Khandakar Golam Mostafa, president of the party’s Sujanagar upazila unit in Pabna, said. ‘Imposing committees by the centre was a worn out practice to change grassroots level committees. But it did not benefit the party.’
Selim Reza Habib, general secretary of Sujanagar upazila unit and former lawmaker for the electoral constituency, said that most of the grassroots level leaders thought that former ministers and MPs and their close relatives, were responsible, among other reasons, for the plight of the party and its humiliating defeat in the December 29 general elections.
When asked whether the grassroots level leaders liked BNP’s inclination to close ties with religion-based parties, Habib, also a member of the party’s Pabna district unit – the home district of two top Jamaat-e-Islami leaders Matiur Rahman Nizami and Moulana Abdus Sobhan – said that many leaders had suggested that the BNP should keep a distance from the religion-based parties.
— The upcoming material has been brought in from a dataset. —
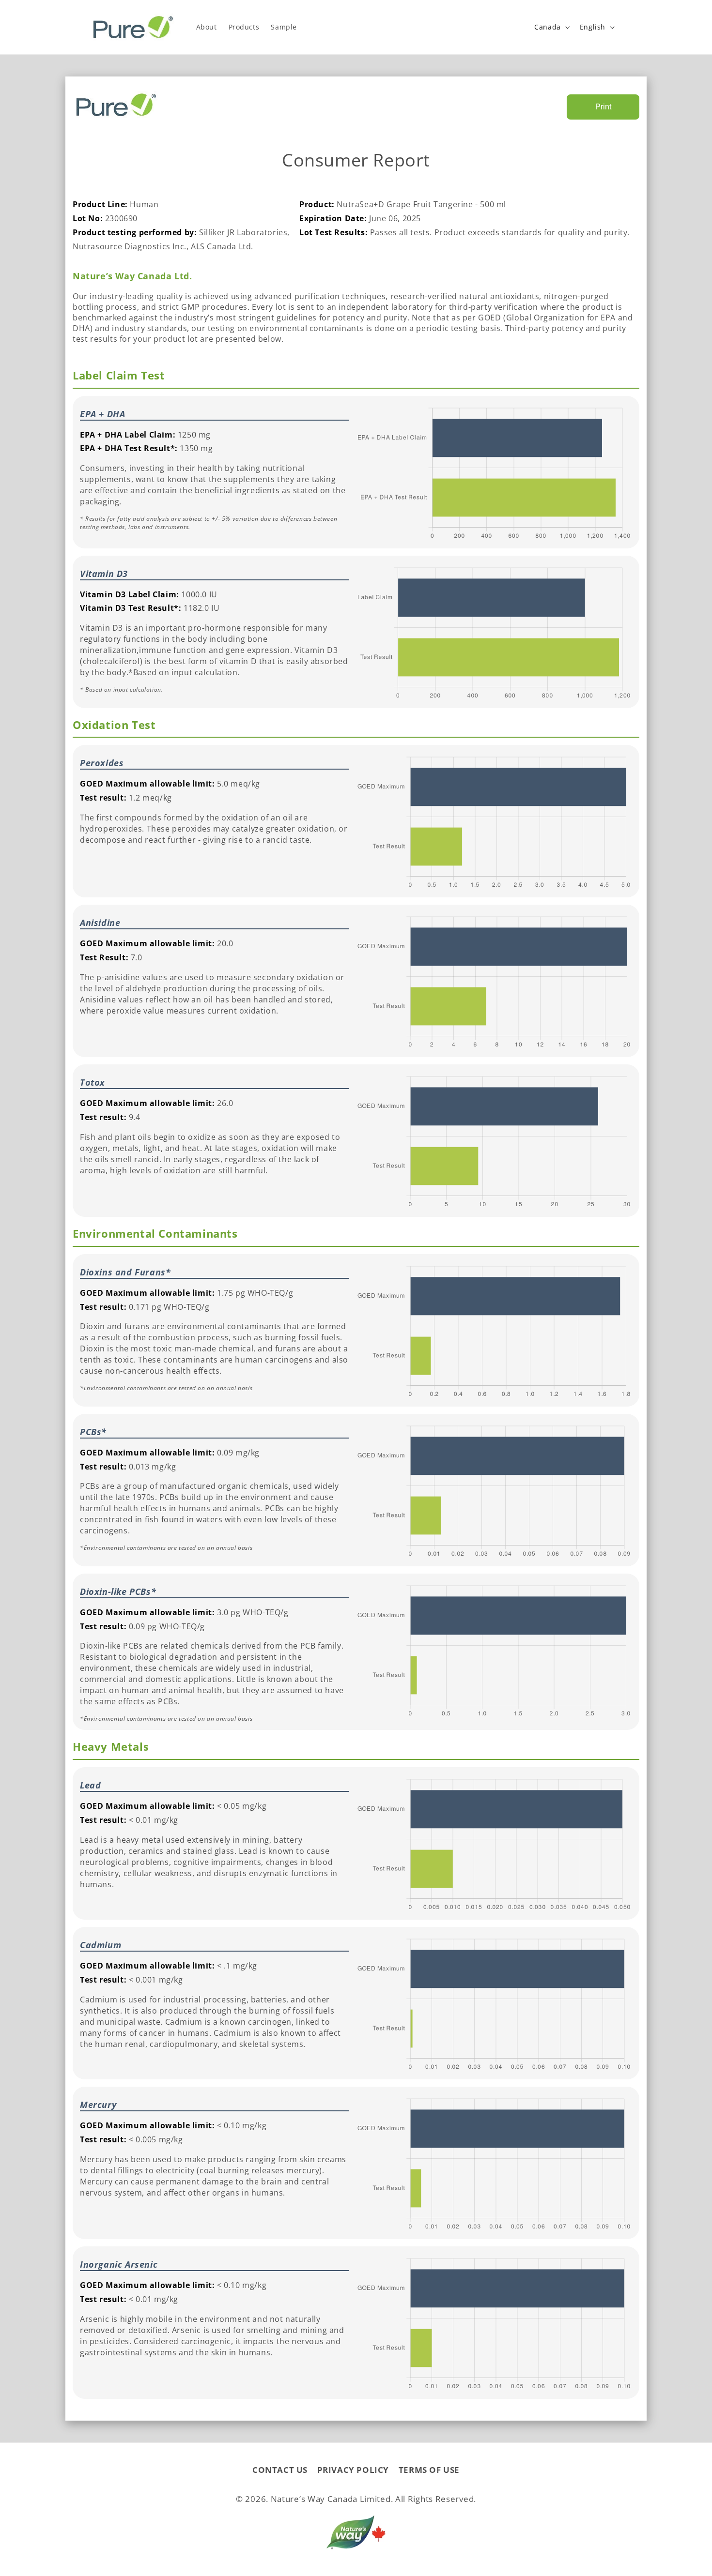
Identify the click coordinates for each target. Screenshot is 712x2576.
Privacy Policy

A few leaders said that maintaining relations with Jamaat-e-Islami was beneficial to BNP, he said.
Ashraf Ali, president of Mirzaganj upazila unit in Patuakhali, was more forthright. ‘The people do not take positively BNP’s close ties with a party led by war criminals.’
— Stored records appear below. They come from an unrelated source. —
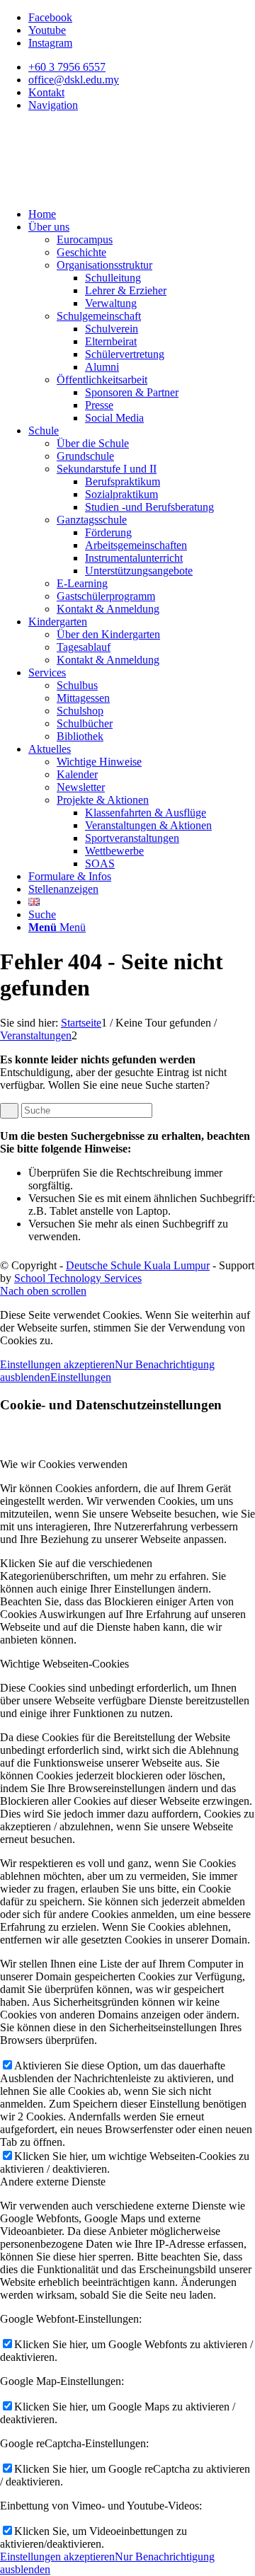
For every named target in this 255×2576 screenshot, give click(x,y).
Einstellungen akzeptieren (57, 1364)
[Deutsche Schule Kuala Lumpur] (106, 190)
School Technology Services (78, 1278)
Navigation (53, 105)
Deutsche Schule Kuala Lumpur (138, 1265)
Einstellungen (80, 1377)
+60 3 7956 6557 (67, 67)
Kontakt (46, 92)
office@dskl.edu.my (73, 80)
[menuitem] (141, 67)
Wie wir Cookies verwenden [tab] (64, 1464)
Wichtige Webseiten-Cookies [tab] (64, 1664)
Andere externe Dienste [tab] (53, 2182)
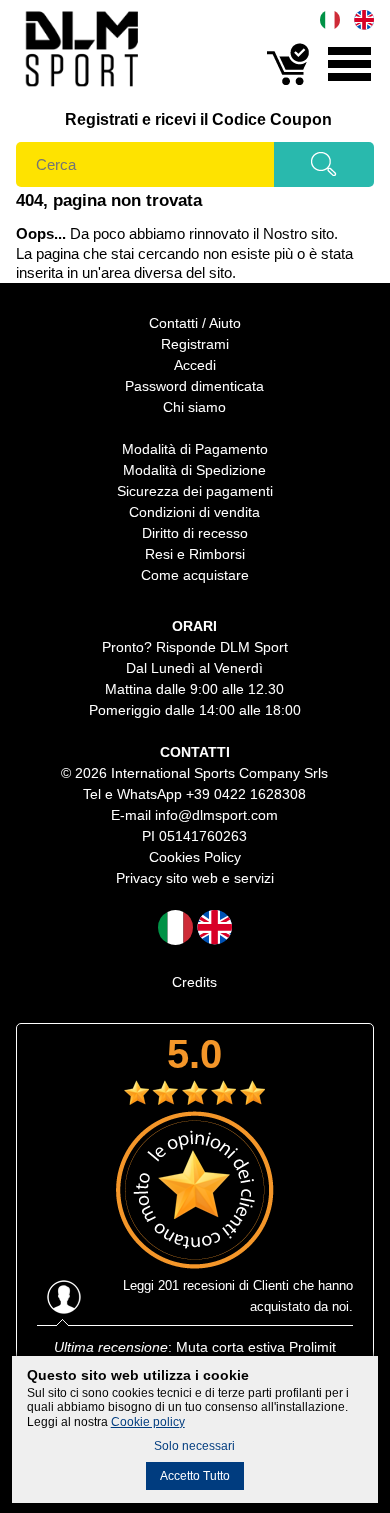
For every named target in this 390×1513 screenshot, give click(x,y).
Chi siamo (194, 407)
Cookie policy (148, 1422)
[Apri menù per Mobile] (349, 83)
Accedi (195, 365)
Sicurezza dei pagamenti (195, 491)
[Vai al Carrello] (288, 83)
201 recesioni (196, 1285)
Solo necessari (194, 1446)
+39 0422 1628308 (246, 794)
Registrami (195, 344)
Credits (194, 982)
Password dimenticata (194, 386)
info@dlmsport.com (216, 815)
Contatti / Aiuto (195, 323)
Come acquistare (195, 575)
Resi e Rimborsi (195, 554)
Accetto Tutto (195, 1476)
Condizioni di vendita (194, 512)
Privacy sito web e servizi (195, 878)
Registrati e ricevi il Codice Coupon (198, 119)
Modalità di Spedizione (194, 470)
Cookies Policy (195, 857)
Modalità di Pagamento (195, 449)
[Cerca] (324, 171)
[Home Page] (81, 90)
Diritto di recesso (195, 533)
Many grassroots level leaders also suggested reorganising the party to get over the internal feuds fuelled by the ‘pocket committees’ led by former ministers and lawmakers, reducing dependence on religion-based political parties and nominating party candidates in all elections, including polls to the local government bodies.
Some grassroots level leaders also urged the top leadership to remain vigilant about persons who surrounded the party chairperson, Khaleda Zia, and the secretary general, Khandaker Delwar Hossain, in recent months.
Abdullah Al Noman and Mizanur Rahman Minu are in the team for interviewing grassroots level leaders in Dhaka division, Gayeswar Chandra Roy and Shamsuzzaman Dudu for Chittagong division, Nazrul Islam Khan and Kazi Asaduzzman for Sylhet, Selima Rahman and Mohammad Shahjahan for Khulna, Mirza Abbas and Aman Ullah Aman for Rajshahi and MA Mannan and Mashiur Rahman for Barisal.
The joint secretaries are seeking the local leaders’ opinions about the defeat of the party in the parliamentary and upazila elections, the state of the organisation and its committees at different tiers and about how the party can be strengthened in near future.
Selima Rahman told New Age Saturday, ‘The grassroots level leaders generally favour bringing about dynamism in the party together with forming committees by holding conferences at all levels.’
Mirza Abbas told New Age that the grassroots level leaders were giving views from their respective positions [after January 11, 2007] – splinter group [better known as reformists], conformists and those who have been inactive for quite some time.
‘We have asked them to bury the hatchet and work together,’ he said.
The party, which formed the government five times, won 30 seats in the 300-strong parliament securing 32.45 per cent popular vote in the ninth general elections.
Almost all the committees, excluding the national standing committee, of the BNP have served out their tenures as the party has not held elections to the committees in two years.
The party had held its last central council session 16 years ago in 1993. According to its constitution, it is supposed to hold the council every two years.
The party had held a representatives’ meeting with the participation of the members of the national executive committee in 2006.